StellarGraph Machine Learning library logo

Stellar Graph Machine Learning Library


StellarGraph is a Python library for machine learning on graph-structured (or equivalently, network-structured) data.

Graph-structured data represent entities, e.g., people, as nodes (or equivalently, vertices), and relationships between entities, e.g., friendship, as links (or equivalently, edges). Nodes and links may have associated attributes such as age, income, and time when a friendship was established, etc. StellarGraph supports analysis of both homogeneous networks (with nodes and links of one type) and heterogeneous networks (with more than one type of nodes and/or links).

The StellarGraph library implements several state-of-the-art algorithms for applying machine learning methods to discover patterns and answer questions using graph-structured data.

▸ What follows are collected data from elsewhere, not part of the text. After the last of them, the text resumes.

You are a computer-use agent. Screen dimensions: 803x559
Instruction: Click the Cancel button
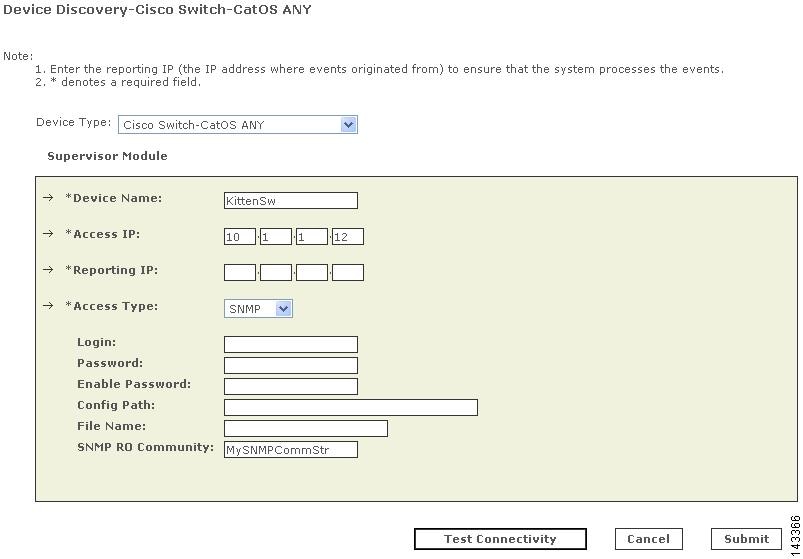[x=648, y=539]
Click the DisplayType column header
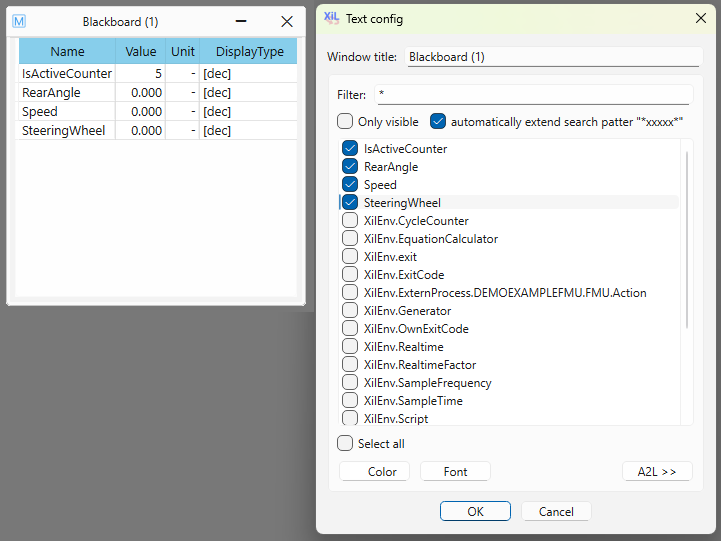This screenshot has width=721, height=541. [249, 52]
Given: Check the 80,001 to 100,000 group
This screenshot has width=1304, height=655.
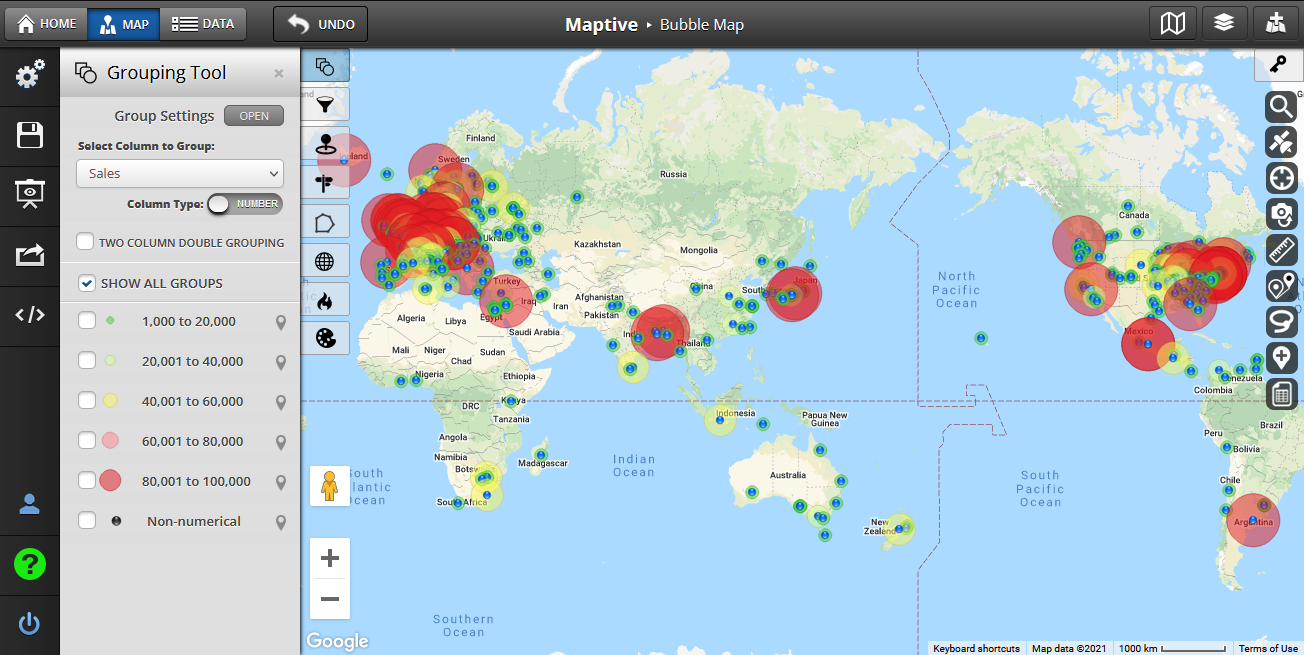Looking at the screenshot, I should (87, 481).
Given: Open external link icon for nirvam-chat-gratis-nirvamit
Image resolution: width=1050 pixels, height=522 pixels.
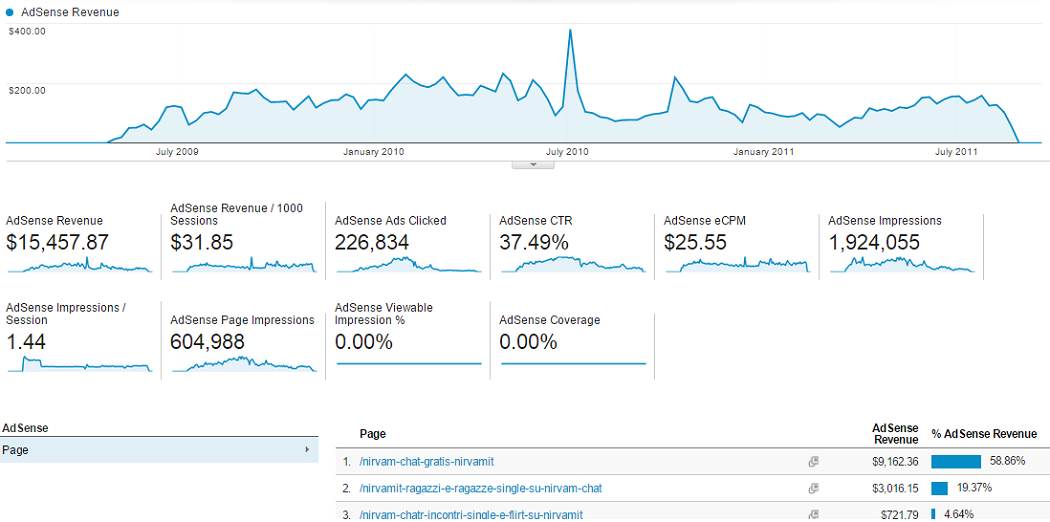Looking at the screenshot, I should tap(814, 462).
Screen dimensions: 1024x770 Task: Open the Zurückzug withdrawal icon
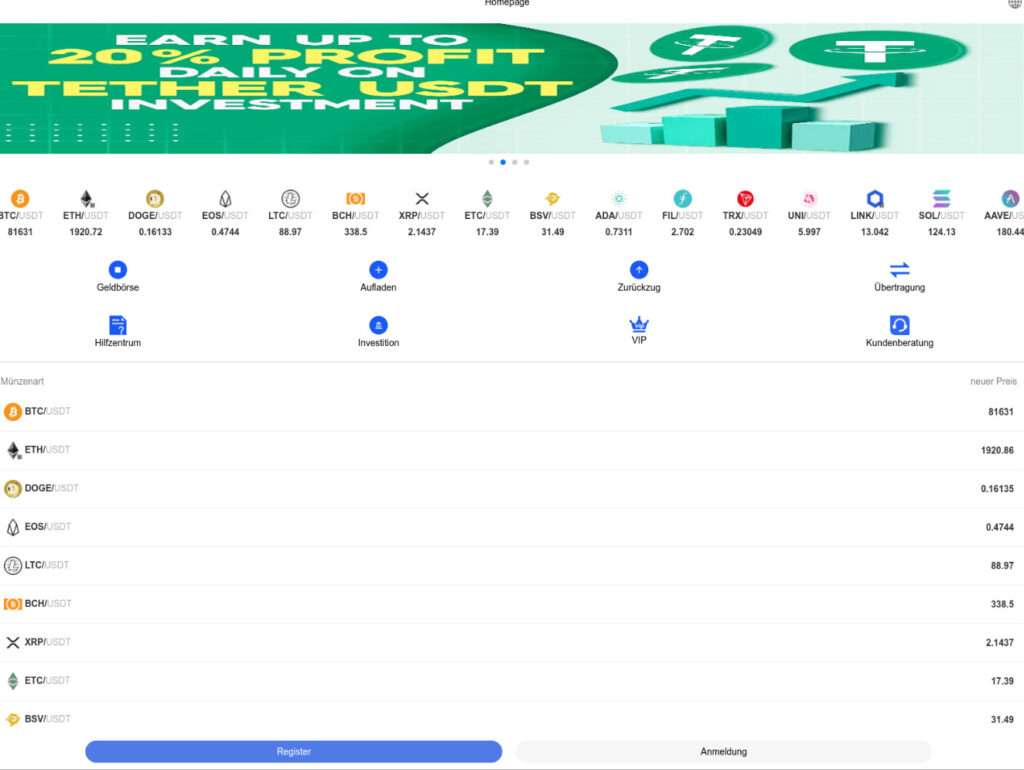(638, 270)
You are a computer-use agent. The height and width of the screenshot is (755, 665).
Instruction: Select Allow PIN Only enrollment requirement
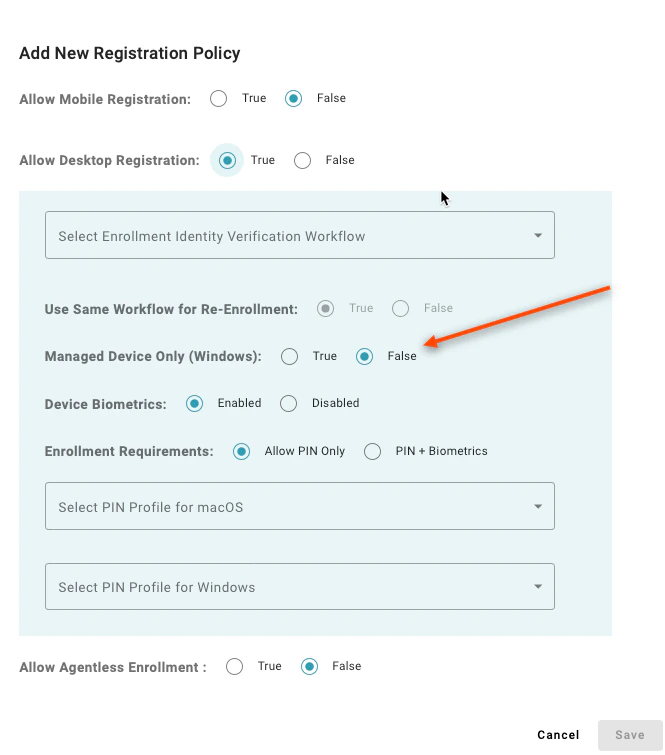241,452
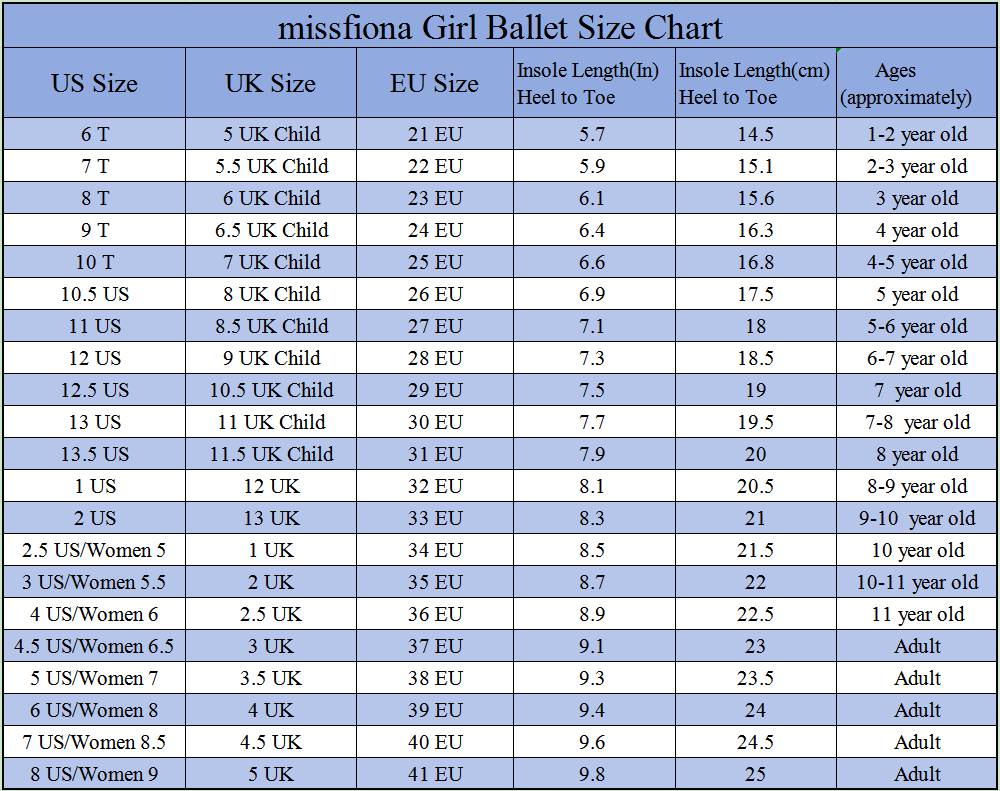
Task: Select the "US Size" column header
Action: [x=95, y=84]
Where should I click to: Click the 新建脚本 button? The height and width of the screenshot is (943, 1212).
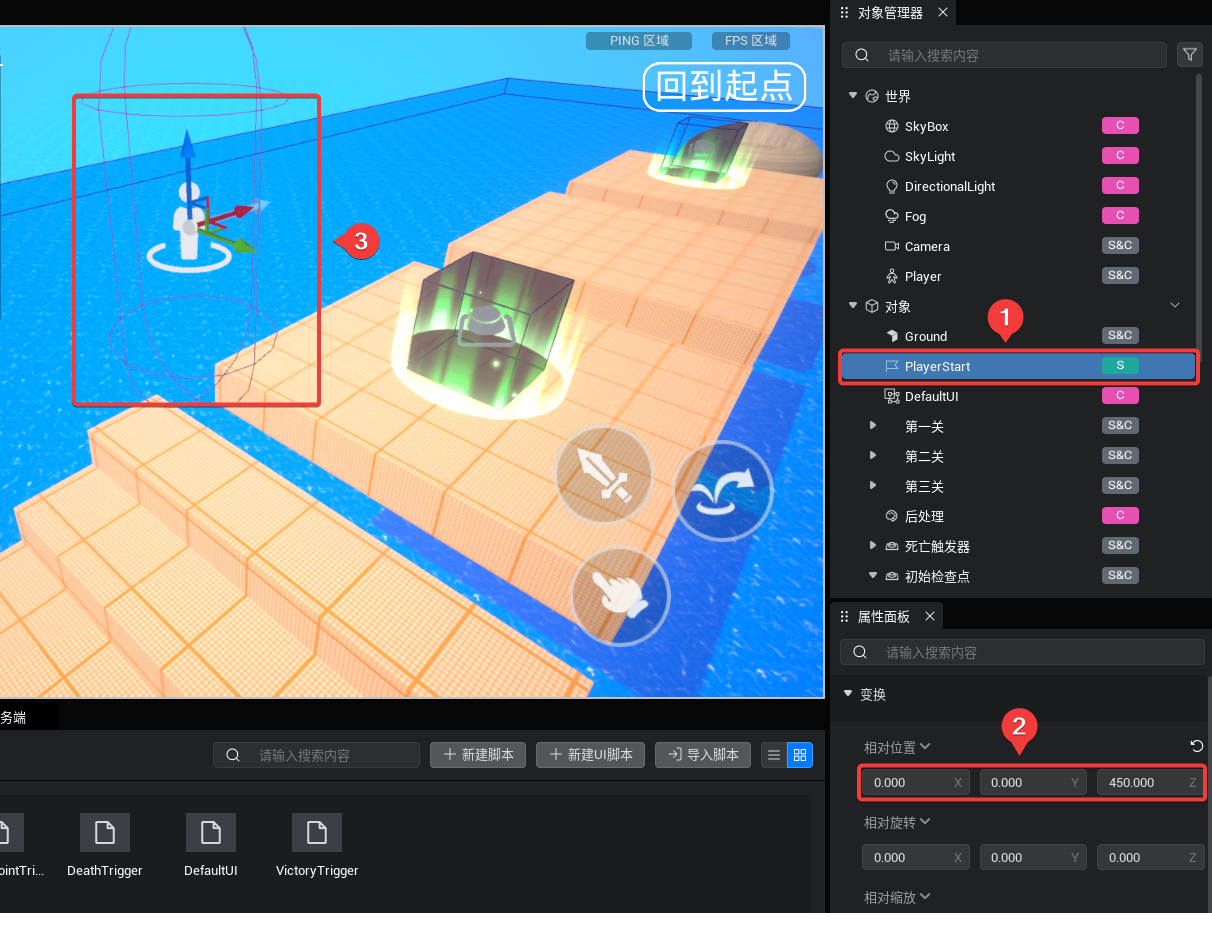coord(478,755)
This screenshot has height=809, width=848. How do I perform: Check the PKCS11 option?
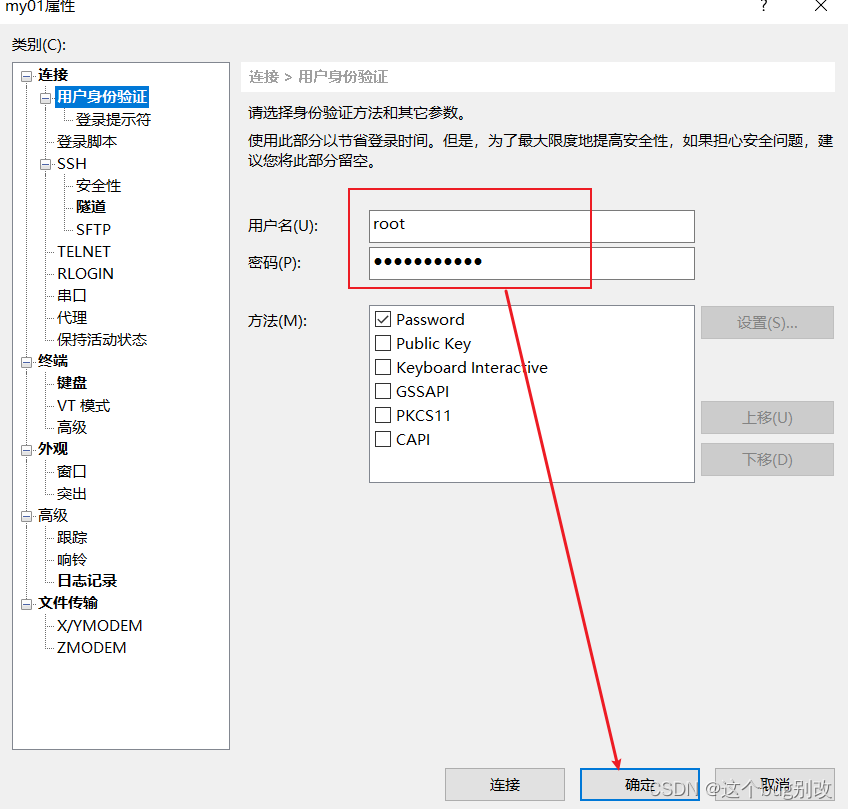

The StellarGraph library can be used to solve tasks using graph-structured data, such as:

  • Representation learning for nodes and edges, to be used for visualisation and various downstream machine learning tasks;
  • Classification and attribute inference of nodes or edges;
  • Link prediction.

We provide examples of using StellarGraph to solve such tasks using several real-world datasets.

Guiding Principles

StellarGraph uses the Keras library and adheres to the same guiding principles as Keras: user-friendliness, modularity, and easy extendability. Modules and layers of StellarGraph library are designed so that they can be used together with standard Keras layers and modules, if required. This enables flexibility in using existing or creating new models and workflows for machine learning on graphs.

Getting Started

To get started with StellarGraph you'll need data structured as a homogeneous or heterogeneous graph, including attributes for the entities represented as graph nodes. NetworkX is used to represent the graph and Pandas or Numpy are used to store node attributes.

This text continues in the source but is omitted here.